Pixel coordinate grounding data:
########
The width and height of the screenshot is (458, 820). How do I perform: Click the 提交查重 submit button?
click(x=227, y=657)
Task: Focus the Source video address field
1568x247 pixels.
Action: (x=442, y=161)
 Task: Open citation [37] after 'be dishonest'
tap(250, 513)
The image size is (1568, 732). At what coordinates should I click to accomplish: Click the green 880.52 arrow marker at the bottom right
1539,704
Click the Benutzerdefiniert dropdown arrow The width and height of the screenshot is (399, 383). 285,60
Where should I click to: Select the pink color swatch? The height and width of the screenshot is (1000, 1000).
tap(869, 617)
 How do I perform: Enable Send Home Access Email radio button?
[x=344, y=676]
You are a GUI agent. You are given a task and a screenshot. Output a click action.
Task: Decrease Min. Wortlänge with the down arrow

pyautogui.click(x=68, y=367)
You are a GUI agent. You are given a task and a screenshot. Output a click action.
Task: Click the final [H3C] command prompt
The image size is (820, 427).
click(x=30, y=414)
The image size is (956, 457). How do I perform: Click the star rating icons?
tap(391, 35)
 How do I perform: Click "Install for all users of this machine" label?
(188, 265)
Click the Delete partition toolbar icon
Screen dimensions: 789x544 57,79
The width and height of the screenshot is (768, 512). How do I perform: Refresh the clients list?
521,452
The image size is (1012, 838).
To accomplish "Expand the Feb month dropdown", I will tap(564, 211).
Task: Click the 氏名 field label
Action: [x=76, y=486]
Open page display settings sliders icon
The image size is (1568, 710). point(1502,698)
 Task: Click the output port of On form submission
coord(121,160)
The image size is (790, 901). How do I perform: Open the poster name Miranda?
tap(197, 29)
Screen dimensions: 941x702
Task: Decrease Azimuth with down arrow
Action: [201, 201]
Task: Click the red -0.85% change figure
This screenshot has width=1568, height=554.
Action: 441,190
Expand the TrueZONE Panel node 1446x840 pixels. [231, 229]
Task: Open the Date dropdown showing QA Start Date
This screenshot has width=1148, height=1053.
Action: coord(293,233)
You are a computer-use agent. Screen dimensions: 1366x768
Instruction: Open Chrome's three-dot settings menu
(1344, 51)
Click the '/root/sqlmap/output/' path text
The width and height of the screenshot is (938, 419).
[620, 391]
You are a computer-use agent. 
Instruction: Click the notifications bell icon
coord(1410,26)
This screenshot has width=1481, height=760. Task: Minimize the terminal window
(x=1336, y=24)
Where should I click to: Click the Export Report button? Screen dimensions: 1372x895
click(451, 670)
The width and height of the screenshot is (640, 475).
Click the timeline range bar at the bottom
########
## TO DO:
Search the entries for the word "computer", then list each line that holds it.

## SOLUTION TO THE PROBLEM:
You are a computer-use agent. Screen dimensions: 1366x768
You are a computer-use agent. 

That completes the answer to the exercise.